Figure 1.

Reactive oxygen species (ROS) generation and homeostasis. The endogenous generation of ROS is primarily derived from the mitochondrial electron transport chain (ETC), including a family of membrane-bound NADPH oxidases (NOXs) and 5-Lipoxygenase (5-LOX). As a precursor of H₂O₂ and OH^•, O₂⁻can be converted into H₂O₂ by three isoforms of superoxide dismutases (SOD) (i.e., SOD1, 2, and 3) that locate in the cytoplasm, mitochondria matrix, and extracellular matrix. O₂⁻ reacts with nitric oxide (NO), and produces peroxynitrite (ONOO⁻), which will decrease antioxidant capacity. OH^• is the production of H₂O₂ undergoing Fenton chemistry, and it owns the strongest chemistry activity, which can cause damage to biomolecules (such as DNA damage, lipid peroxidation, and protein denaturation). In addition, H₂O₂ can be catalyzed to H₂O by peroxiredoxins (PRXs), glutathione peroxidases (GPXs), and catalase (CAT).

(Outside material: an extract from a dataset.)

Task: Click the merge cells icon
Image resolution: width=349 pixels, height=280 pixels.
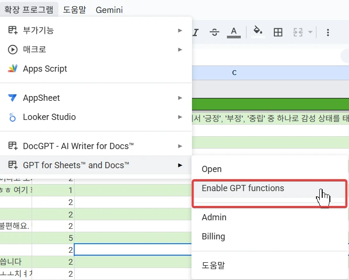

Glutathione (GSH) is the main non-enzymatic antioxidant in cells, and plays an important role in the degradation of H₂O₂. Two molecules of GSH are oxidized by H₂O₂ through GPX, and are converted into glutathione disulfide (GSSG), and then are regenerated GSH via glutathione reductase (GR) and NADPH.